## WORK ORDER
Find the line below with "You are a GUI" and the line with "Click the new search wizard icon". Output them and the lines between, exactly, but not the pictures.

## DATA FOR PROCESSING
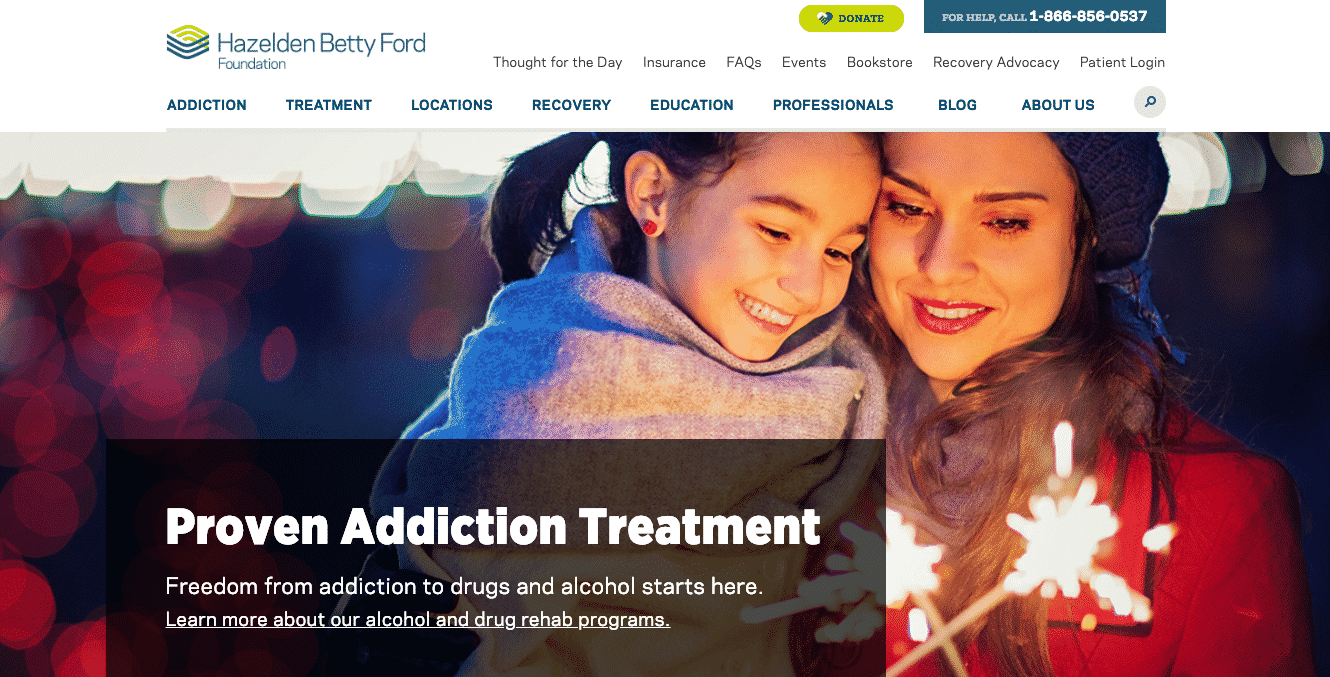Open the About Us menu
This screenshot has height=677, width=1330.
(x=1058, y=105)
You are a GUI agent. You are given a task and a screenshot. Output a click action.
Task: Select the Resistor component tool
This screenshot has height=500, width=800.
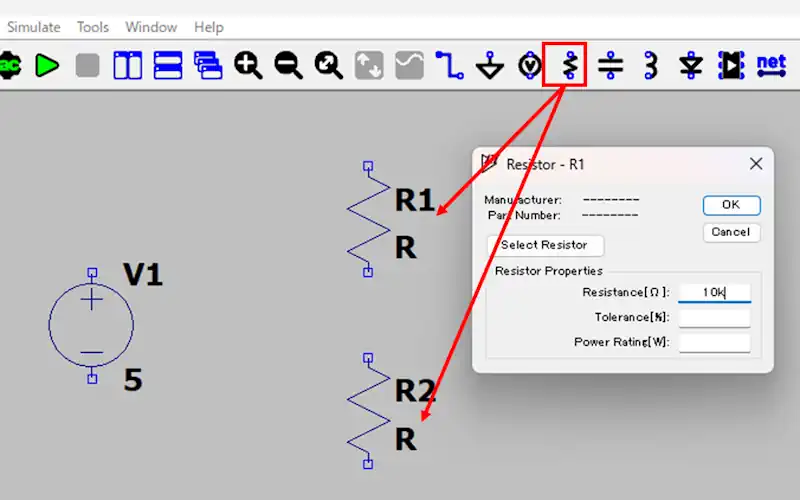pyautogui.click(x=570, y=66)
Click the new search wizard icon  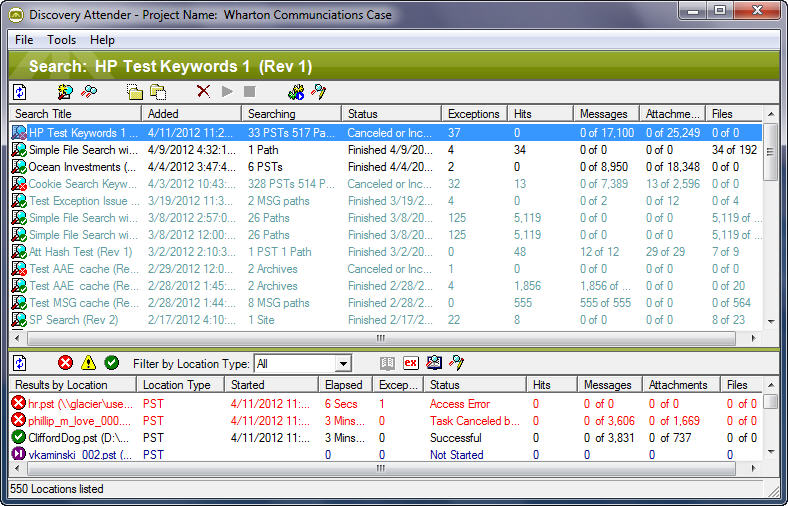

* * *

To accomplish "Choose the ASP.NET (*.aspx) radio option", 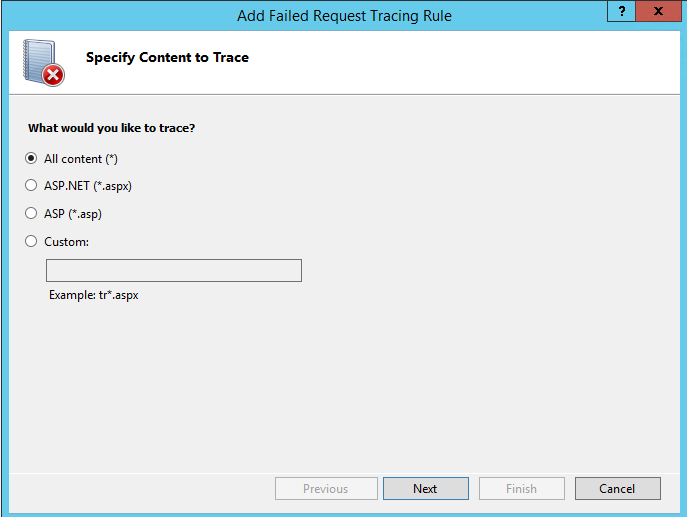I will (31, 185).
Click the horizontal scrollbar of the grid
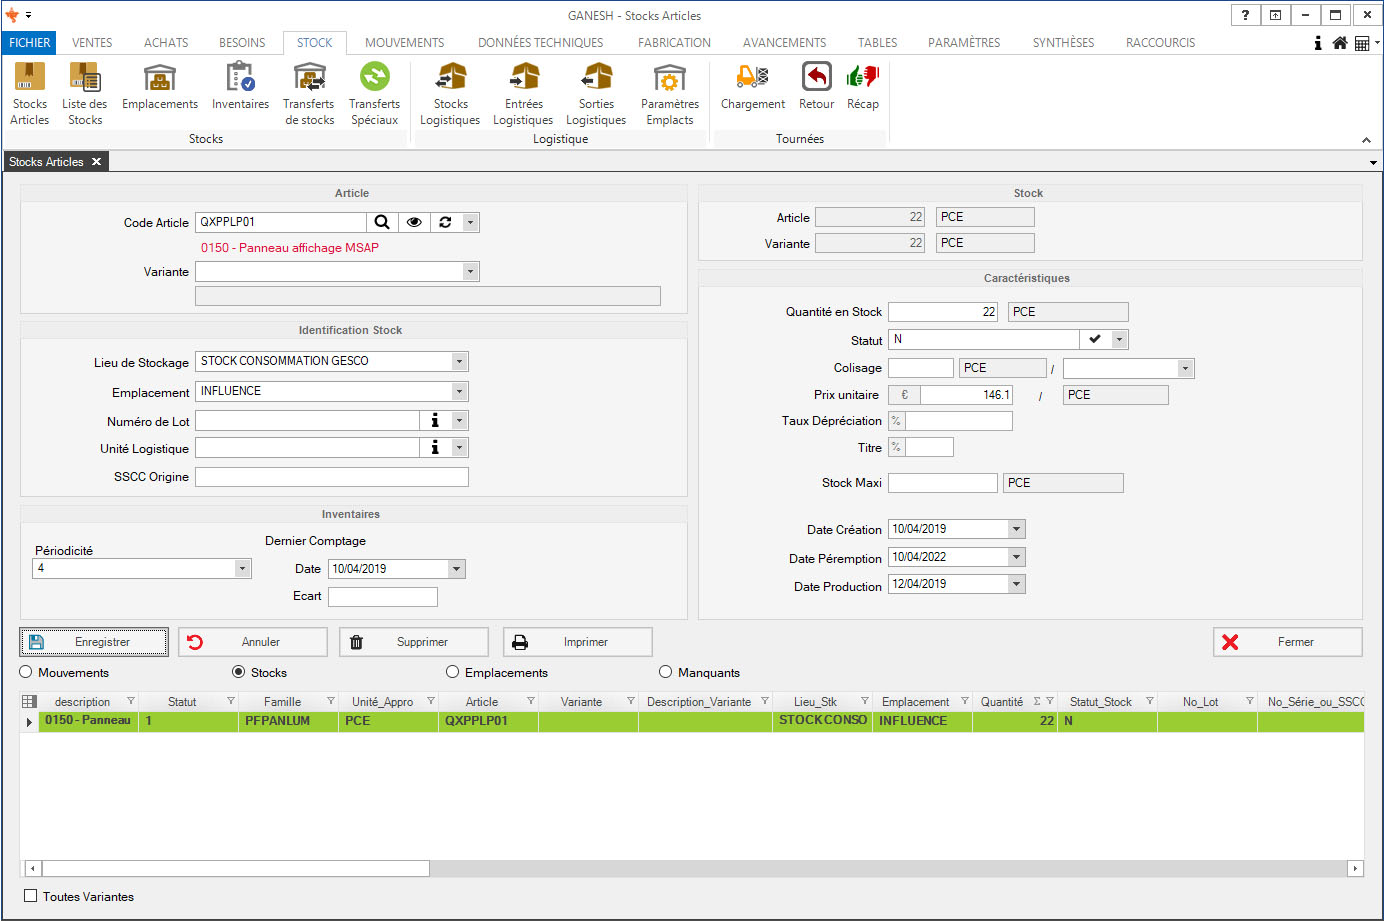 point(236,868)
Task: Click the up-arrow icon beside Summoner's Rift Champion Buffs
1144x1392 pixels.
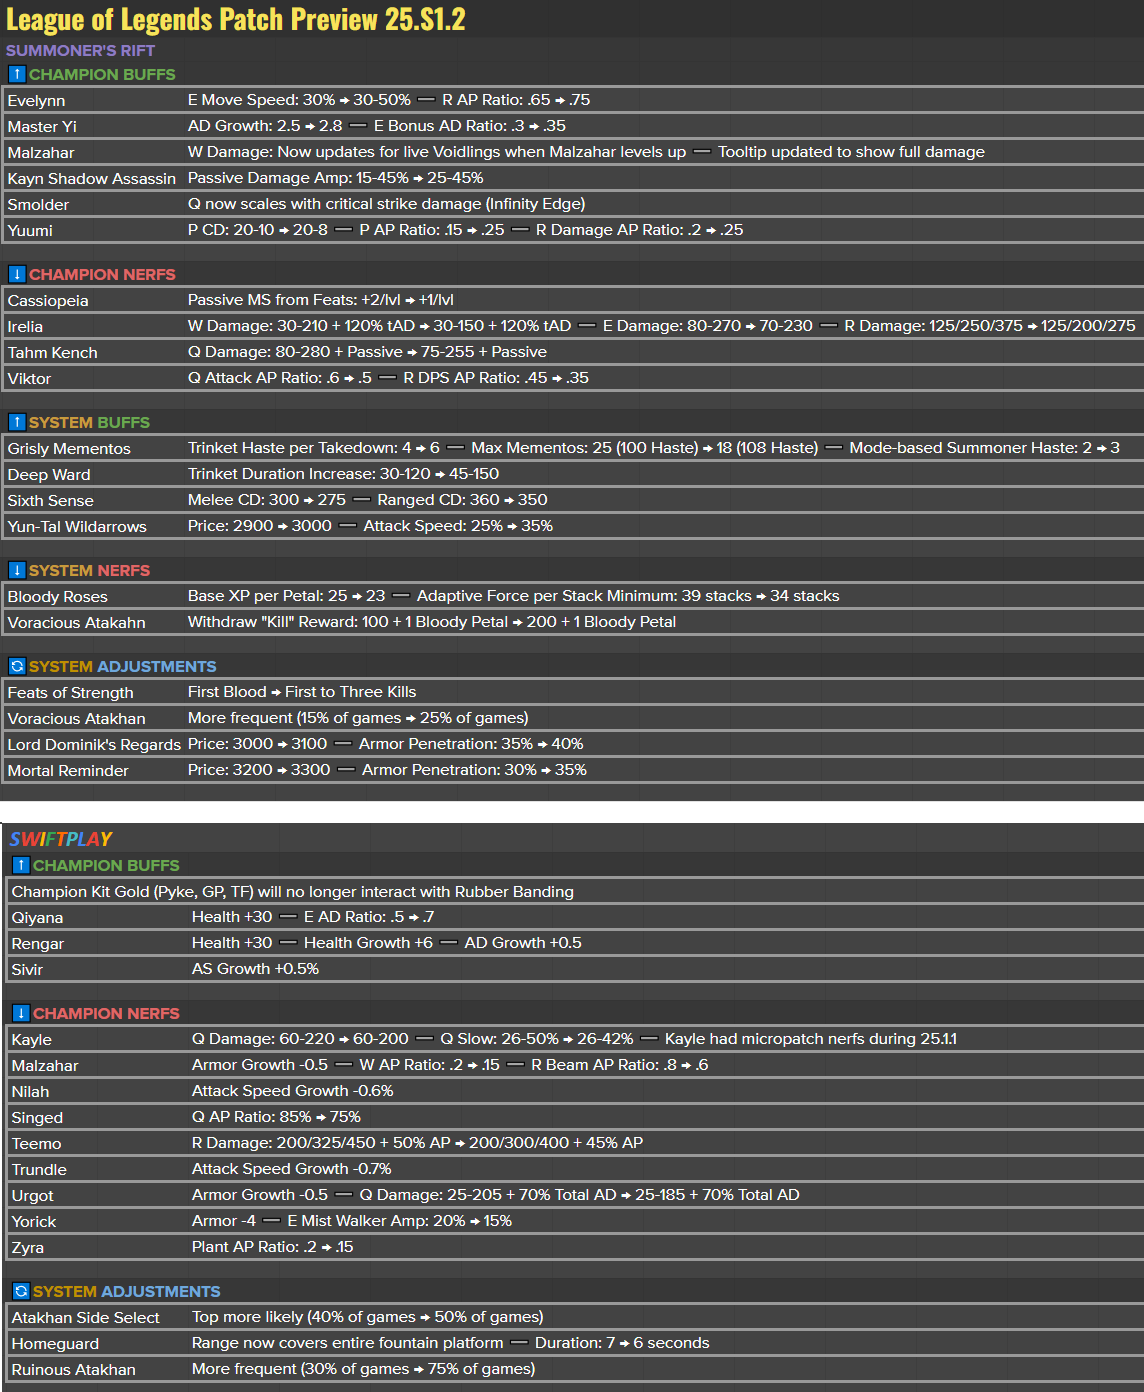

## ANSWER TO THIS TASK
You are a GUI agent. You are given a task and a screenshot. Output a click action.
Task: Select the Resistor component tool
This screenshot has height=500, width=800.
pyautogui.click(x=570, y=66)
Click the new search wizard icon  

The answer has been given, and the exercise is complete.